The following facts are undisputed or taken in the light most favorable to Fernandez, unless otherwise noted.

Plaintiff's counsel submitted his own Local Rule 56.1 statement but failed to specifically oppose the facts advanced by the defendants. Although the defendants' version of the facts could simply be deemed admitted due to plaintiff's counsel's failure, the Court has chosen to consider any evidence submitted by the parties and rely on those materials to determine where factual disputes remain.

The Traffic Stop and Arrest

On the evening of July 14, 2018, Fernandez was driving his minivan in the Bronx, New York. Ariel Ovalles was seated in the front passenger seat, and Elvio Toribio was seated in the second row of seats. Fernandez turned onto 196th Street, drove eastbound half a block, and then encountered a car stopped in his lane. The street has two lanes, with one lane of traffic flowing in each direction and curbside parking on both sides of the street. Fernandez remained behind that stopped car for approximately two minutes.

Ovalles and Toribio were initially co-plaintiffs with Fernandez. But Ovalles and Toribio repeatedly failed to appear for their depositions, and their claims were dismissed by an Order of March 18, 2020.

Meanwhile, Oktrova and Moncion were traveling slowly in the opposite direction along 196th Street in an unmarked police vehicle. Oktrova was driving and observed Fernandez's minivan while it was stopped. Oktrova waved at Fernandez as he passed. About 20 seconds after Oktrova waved at him, Fernandez pulled his van out and around the stopped car and continued along 196th Street. Oktrova and Moncion did a U-turn and initiated a traffic stop of Fernandez's minivan. According to Oktrova, the reason he stopped the minivan was because he had seen it double parked.

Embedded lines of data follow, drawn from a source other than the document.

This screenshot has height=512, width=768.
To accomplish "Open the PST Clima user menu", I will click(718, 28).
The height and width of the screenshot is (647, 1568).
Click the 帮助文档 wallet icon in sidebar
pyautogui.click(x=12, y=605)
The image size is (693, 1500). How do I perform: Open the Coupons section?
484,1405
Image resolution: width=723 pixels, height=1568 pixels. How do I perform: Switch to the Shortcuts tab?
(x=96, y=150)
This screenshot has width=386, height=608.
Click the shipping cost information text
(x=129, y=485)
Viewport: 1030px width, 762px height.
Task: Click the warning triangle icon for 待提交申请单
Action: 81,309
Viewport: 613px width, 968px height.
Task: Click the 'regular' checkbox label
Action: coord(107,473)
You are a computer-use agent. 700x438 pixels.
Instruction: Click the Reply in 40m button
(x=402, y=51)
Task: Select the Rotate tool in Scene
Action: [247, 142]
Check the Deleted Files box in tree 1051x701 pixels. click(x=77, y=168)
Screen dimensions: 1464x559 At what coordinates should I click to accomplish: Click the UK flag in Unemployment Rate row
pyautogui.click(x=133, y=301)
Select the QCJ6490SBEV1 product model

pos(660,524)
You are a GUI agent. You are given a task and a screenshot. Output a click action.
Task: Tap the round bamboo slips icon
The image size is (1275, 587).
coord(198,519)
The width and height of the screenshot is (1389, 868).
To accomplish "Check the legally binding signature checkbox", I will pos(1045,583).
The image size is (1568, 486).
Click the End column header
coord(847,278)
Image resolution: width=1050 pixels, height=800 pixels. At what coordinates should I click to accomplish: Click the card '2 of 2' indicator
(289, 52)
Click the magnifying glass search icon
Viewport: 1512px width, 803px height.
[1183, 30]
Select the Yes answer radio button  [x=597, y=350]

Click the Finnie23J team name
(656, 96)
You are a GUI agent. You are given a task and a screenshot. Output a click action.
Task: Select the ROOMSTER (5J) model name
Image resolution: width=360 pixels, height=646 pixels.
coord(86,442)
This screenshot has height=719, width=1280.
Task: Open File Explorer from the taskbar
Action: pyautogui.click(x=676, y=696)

Oktrova approached the driver's side window of the minivan and spoke with Fernandez. According to Oktrova, he observed what appeared to be a gravity knife in a cup holder located in the minivan's center console. According to Fernandez, there was no knife in the console. Ovalles and Toribio likewise testified that they did not possess a knife or know of any knife in the van. Oktrova ordered all three occupants to get out of the minivan. According to Fernandez, Ovalles, and Toribio, Oktrova then said something to the effect of, "Three Dominican guys in a van -- you guys look suspicious." Oktrova denies making any such statement. Oktrova says that after the minivan's occupants exited the vehicle, he retrieved the knife from the van and determined that it was a gravity knife.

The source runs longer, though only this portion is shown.